Cyber Resilience Act verstehen: Praktische Umsetzung statt Mythos

Published: Nov 7, 2025 by

Der EU Cyber Resilience Act (CRA) wird zu einer wegweisenden Regulierung für Softwaresicherheit in Europa. Mit dem geplanten Inkrafttreten ab September 2026 müssen Unternehmen, die Software oder eingebettete Geräte entwickeln, seine Anforderungen erfüllen - sonst riskieren sie den Zugang zum EU-Markt zu verlieren. Das klingt zunächst einschüchternd, ist aber oft weniger überwältigend als gedacht. Dieser Beitrag bietet einen praxisnahen Überblick darüber, was der CRA verlangt, was Unternehmen etablieren müssen und wie sie Schritt für Schritt beginnen können.

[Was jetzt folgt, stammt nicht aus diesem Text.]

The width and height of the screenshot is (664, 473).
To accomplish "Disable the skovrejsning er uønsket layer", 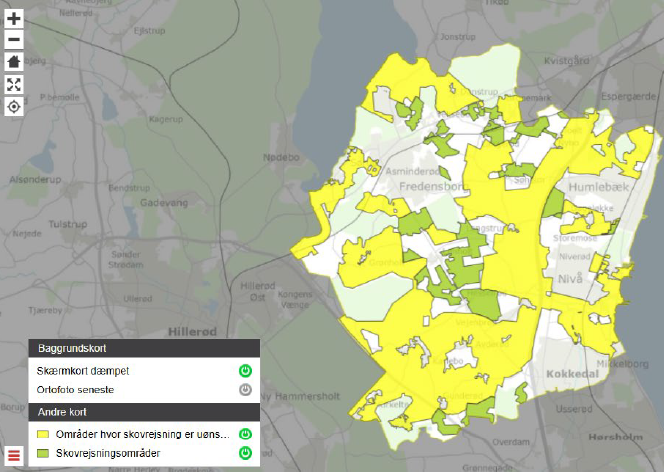I will pyautogui.click(x=245, y=435).
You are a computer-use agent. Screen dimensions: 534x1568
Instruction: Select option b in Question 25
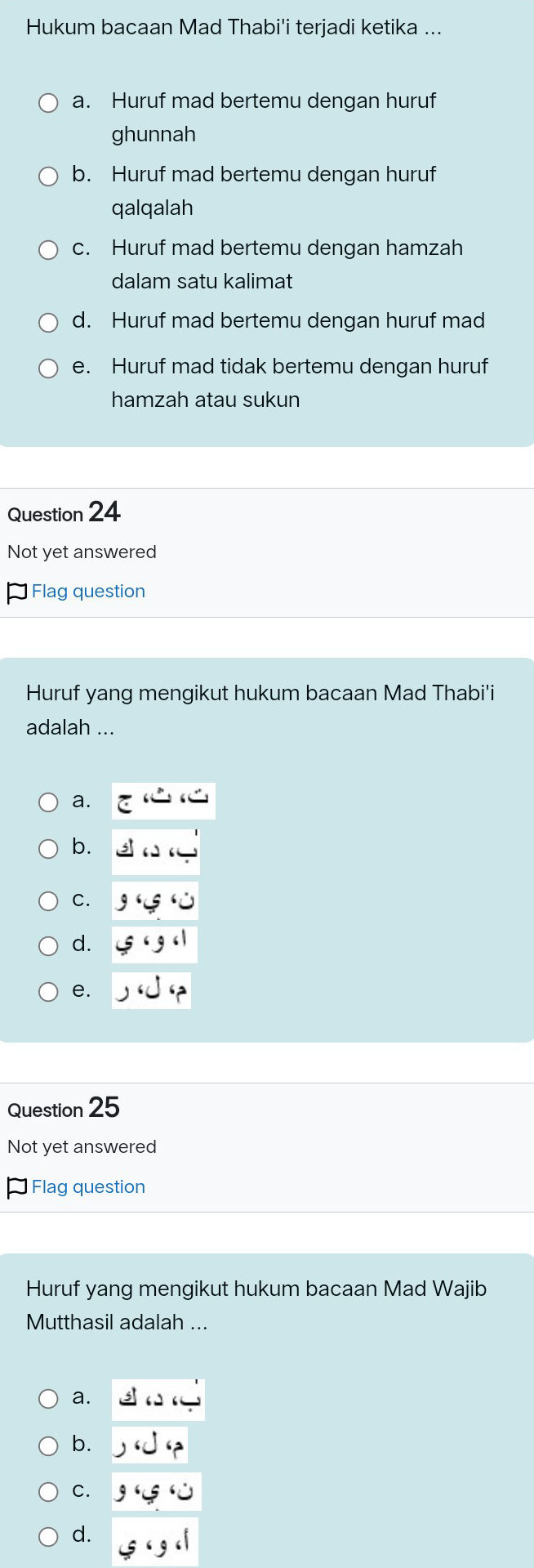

Der Cyber Resilience Act auf einen Blick

Kurz gesagt ist der Cyber Resilience Act (CRA) eine Verordnung der Europäischen Union, die die Cybersicherheit von Produkten mit digitalen Elementen stärken soll - einschliesslich Software und vernetzten Hardwaregeräten. Der CRA definiert grundlegende Sicherheitsanforderungen über den gesamten Lebenszyklus eines Produkts: von Entwurf und Entwicklung über Auslieferung bis zu Wartung. Der Begriff „Produkte mit digitalen Elementen“ ist weit gefasst und umfasst jedes Produkt, das auf Software angewiesen ist – etwa IoT-Geräte, Medizinprodukte, industrielle Steuerungen und allgemeine Softwareanwendungen.

Im Kern konzentriert sich der CRA auf drei Hauptbereiche:

  • Security-by-Design: Sicherheitsmassnahmen von Anfang an in den Entwicklungs- und Designprozess integrieren.
  • Vulnerability Management und Incident Response: Prozesse zum Identifizieren, Melden und Beheben von Schwachstellen über den gesamten Lebenszyklus einführen. Einen Incident-Response-Plan pflegen, um Sicherheitsvorfälle effektiv zu bewältigen.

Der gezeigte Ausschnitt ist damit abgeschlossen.